House prices fell by 0.4 per cent last month, according to Halifax, the high street lender, which said it was the steepest fall since February 2021.
On Halifax’s metric, it is the third time in four months that house prices have fallen and takes the average price of a UK home down to £292,598, its lowest since May this year.
Compared with last October, house prices are 8.3 per cent higher, which is the weakest annual rate of inflation since the end of last year. Aside from the northeast of England, annual price growth slowed in every region last month.
“While a post-pandemic slowdown was expected, there’s no doubt the housing market received a significant shock as a result of the mini-budget which saw a sudden acceleration in mortgage rate increases,” Kim Kinnaird, Halifax’s director of mortgages, said.
Halifax’s data is the latest confirmation that, after two years of rapid growth, the property market is starting to cool.
Nationwide, which uses a slightly different method to calculate its house price index, said last week that house prices decreased for the first time in 15 months in October.
Estate agents saw deals fall through and would-be buyers withdraw their interest in the days that followed Kwasi Kwarteng’s mini-budget. His plans spooked the bond markets and prompted a sharp increase in interest rate expectations. Amid the chaos, lenders increased their mortgage rates or pulled products altogether.
The housing market had started to slow down even before the then chancellor stepped up to the dispatch box, with the market unable to maintain the record-breaking growth it had enjoyed over the previous two years, especially with households enduring the worst cost of living crisis for decades.
Since just before the pandemic, house prices have risen by more than 25 per cent, Halifax estimates. Even with the recent fallback, prices remain within a whisker of their dearest ever.
Kinnaird believes it “likely” that house prices will rise to new records over the longer term, particularly given the well-documented shortage of homes up for sale.
However, in the short term, prices will be determined by the health of the labour market as well as the depth and length of the looming recession.
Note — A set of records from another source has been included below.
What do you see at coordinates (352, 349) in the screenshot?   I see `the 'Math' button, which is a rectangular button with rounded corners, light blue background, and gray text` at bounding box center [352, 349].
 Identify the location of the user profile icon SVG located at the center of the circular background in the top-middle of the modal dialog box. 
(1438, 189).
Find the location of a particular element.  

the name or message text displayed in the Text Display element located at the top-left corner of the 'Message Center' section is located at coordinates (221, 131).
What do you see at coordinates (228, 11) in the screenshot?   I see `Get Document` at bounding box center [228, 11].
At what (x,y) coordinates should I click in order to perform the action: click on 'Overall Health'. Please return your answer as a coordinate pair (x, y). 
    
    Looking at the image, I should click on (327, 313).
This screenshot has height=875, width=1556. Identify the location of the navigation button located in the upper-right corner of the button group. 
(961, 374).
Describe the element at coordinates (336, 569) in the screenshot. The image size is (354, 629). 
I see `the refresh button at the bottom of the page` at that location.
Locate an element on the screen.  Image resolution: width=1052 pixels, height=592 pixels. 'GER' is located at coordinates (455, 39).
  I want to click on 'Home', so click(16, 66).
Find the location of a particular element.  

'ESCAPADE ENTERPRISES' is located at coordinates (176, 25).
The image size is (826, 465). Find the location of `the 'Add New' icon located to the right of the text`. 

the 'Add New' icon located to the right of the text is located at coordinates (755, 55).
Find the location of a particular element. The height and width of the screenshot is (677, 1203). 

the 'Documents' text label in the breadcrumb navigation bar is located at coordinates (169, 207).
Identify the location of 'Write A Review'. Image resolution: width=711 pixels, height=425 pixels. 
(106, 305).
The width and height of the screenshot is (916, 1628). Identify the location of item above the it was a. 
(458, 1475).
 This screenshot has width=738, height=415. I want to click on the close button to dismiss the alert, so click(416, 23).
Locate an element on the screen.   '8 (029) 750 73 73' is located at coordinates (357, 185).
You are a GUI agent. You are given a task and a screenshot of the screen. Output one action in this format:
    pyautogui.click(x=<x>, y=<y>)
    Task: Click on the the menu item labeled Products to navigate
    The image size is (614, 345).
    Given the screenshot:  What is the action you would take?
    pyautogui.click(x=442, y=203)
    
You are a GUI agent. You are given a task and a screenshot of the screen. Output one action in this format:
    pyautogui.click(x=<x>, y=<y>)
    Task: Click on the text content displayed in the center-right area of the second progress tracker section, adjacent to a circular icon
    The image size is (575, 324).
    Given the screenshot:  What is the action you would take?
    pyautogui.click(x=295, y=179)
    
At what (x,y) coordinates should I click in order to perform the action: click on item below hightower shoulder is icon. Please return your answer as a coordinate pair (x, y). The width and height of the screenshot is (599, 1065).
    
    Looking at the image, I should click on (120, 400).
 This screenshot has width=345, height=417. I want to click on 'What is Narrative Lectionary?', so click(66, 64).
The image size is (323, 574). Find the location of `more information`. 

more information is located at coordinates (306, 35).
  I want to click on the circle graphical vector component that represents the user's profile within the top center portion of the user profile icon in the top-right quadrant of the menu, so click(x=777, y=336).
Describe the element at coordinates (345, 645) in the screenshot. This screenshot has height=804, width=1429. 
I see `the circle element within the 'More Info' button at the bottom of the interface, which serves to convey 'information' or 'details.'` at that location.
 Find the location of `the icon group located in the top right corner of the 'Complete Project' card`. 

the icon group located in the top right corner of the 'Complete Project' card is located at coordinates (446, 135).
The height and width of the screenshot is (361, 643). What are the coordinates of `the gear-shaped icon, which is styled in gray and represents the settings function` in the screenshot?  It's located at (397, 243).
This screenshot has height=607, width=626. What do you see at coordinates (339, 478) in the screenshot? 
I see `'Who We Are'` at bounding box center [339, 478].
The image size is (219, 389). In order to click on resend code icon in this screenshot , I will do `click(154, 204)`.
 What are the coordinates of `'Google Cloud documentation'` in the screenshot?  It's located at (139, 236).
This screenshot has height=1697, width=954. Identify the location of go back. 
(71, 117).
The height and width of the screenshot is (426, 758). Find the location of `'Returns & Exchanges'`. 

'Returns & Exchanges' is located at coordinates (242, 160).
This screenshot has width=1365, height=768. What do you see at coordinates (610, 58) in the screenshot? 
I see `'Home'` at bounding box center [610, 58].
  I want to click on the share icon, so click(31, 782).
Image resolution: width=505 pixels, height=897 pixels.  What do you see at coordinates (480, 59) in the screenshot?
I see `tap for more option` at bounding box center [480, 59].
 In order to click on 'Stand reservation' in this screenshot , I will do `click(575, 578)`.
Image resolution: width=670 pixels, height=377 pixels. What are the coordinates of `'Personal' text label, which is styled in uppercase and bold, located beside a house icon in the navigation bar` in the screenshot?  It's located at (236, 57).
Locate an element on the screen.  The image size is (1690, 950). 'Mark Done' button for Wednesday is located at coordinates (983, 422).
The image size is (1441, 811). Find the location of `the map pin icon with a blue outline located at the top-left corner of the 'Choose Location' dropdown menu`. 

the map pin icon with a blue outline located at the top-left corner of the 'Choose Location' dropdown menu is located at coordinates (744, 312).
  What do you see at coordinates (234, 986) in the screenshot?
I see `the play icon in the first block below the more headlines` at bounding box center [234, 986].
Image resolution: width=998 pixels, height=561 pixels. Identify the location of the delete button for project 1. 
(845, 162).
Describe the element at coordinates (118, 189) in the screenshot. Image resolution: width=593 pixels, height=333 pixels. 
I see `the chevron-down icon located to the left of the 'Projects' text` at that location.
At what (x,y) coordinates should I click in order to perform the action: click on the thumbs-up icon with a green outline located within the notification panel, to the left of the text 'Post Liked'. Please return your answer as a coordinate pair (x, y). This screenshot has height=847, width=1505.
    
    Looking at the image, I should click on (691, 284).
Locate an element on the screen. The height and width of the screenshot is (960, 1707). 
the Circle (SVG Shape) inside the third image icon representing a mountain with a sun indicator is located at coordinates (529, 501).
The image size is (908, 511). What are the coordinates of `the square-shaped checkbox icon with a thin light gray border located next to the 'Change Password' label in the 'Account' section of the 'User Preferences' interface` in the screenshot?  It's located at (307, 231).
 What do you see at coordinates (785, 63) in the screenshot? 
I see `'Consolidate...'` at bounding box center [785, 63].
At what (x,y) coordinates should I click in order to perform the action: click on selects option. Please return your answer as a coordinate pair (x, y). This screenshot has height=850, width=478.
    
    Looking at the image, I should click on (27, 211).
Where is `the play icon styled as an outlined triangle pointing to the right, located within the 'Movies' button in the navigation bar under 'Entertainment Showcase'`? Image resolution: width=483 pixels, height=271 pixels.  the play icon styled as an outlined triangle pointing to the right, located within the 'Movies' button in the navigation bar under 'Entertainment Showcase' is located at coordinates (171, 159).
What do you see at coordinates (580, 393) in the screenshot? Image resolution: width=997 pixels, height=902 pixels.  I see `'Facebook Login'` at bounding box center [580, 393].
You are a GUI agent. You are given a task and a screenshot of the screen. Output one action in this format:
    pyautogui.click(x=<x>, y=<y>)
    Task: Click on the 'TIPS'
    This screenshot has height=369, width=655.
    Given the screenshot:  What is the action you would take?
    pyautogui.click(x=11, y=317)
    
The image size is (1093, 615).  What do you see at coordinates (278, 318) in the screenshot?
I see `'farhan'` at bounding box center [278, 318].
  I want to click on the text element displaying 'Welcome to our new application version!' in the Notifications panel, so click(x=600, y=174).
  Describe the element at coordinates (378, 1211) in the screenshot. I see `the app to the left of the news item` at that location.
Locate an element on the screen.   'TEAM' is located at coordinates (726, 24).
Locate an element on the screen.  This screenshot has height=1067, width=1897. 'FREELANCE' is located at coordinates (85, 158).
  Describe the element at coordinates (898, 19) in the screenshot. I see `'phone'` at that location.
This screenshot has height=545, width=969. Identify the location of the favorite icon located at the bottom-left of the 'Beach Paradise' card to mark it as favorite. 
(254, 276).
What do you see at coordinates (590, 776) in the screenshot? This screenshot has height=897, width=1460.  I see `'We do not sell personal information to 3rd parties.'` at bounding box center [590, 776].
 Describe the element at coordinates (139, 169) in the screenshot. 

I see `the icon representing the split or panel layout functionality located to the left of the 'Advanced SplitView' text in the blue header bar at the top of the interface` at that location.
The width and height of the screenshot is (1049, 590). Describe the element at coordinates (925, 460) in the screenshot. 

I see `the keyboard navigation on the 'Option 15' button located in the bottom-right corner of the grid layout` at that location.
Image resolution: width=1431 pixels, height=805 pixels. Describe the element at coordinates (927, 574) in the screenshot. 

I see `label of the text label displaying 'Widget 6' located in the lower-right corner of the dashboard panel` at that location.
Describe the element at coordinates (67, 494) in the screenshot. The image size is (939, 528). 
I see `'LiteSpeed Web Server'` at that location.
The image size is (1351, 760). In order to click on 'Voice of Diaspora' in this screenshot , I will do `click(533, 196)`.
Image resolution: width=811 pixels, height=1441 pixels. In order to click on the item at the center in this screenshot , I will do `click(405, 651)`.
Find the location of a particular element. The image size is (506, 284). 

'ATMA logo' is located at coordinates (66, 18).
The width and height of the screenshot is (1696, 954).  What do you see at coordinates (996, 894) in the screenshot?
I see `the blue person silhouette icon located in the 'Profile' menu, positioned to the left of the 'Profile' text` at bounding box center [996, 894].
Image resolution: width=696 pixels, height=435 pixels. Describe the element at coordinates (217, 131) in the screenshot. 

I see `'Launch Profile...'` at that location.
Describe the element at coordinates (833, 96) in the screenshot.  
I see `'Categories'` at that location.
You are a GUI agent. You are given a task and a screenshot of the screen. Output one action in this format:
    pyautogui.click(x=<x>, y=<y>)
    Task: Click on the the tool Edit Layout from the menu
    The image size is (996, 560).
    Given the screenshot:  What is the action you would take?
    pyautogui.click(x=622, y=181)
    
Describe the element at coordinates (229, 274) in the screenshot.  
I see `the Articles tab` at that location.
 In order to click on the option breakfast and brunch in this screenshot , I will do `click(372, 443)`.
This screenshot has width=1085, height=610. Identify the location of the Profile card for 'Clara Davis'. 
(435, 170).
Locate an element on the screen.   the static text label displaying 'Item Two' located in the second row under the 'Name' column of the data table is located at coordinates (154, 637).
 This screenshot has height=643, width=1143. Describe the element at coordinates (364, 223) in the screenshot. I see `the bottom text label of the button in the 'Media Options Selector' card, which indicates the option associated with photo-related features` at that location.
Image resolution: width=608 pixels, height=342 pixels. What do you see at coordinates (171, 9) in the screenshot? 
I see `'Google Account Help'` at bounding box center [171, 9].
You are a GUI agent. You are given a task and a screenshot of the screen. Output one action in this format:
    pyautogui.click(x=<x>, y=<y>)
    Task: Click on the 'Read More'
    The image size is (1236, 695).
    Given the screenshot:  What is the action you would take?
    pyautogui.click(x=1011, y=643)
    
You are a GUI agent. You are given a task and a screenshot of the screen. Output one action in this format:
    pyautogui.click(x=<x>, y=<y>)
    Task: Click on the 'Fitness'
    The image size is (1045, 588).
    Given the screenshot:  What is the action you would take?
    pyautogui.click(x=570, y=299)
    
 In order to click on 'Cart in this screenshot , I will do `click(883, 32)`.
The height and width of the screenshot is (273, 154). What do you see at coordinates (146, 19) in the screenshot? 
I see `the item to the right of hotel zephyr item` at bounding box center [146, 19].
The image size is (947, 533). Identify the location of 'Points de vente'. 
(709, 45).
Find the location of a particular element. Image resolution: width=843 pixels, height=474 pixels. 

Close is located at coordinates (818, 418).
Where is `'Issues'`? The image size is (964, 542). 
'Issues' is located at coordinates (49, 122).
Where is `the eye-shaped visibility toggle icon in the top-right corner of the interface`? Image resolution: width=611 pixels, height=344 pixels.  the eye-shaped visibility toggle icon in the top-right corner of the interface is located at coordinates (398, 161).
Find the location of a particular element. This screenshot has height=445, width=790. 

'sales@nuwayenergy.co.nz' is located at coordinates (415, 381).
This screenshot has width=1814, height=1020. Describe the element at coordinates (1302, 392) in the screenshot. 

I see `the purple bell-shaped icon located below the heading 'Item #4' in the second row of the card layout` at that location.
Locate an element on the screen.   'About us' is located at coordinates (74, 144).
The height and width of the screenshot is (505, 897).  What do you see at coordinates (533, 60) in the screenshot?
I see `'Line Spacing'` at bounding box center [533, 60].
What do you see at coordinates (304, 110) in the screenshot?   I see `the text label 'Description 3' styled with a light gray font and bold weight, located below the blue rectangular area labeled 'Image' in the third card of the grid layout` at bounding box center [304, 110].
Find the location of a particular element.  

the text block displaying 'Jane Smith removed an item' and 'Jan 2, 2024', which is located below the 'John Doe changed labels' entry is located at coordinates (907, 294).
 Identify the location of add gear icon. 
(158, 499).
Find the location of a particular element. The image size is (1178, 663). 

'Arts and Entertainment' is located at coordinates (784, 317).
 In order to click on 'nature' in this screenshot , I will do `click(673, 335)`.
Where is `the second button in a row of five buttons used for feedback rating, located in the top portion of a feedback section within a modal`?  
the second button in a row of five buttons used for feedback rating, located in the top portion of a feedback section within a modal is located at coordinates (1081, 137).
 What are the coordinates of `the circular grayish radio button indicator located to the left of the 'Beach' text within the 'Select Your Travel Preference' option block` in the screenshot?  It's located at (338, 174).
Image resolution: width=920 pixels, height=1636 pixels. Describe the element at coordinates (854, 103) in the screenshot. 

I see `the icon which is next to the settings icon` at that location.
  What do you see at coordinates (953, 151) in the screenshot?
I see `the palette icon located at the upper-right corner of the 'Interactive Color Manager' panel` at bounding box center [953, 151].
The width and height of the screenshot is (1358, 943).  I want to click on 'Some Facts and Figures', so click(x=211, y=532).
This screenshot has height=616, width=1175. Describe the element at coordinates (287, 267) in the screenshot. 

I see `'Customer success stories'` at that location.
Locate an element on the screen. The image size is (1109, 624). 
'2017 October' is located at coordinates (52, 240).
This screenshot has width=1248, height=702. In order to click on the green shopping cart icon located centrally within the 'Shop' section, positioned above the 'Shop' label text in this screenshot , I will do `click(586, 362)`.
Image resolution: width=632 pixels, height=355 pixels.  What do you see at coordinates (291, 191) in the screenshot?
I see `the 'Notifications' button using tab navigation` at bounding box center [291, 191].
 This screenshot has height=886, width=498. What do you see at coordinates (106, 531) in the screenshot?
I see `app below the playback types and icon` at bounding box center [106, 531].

“The rising cost of living coupled with already stretched mortgage affordability is expected to continue to weigh on activity levels,” she said. “With tax rises and spending cuts expected in the autumn statement, economic headwinds point to a much slower period for house prices.”
The consensus among estate agents is that house prices will fall by about 10 per cent over the next year or so as higher mortgage costs limit what people can afford.
“It’s a fair assumption that house prices have peaked following growth of more than 20 per cent during the pandemic,” Tom Bill, Knight Frank’s head of residential research, said. “After 13 years of ultra-low borrowing costs, anyone buying a house or re-mortgaging will recognise the ground has shifted, which is the reason we expect prices to fall back to the level they were at in summer 2021.”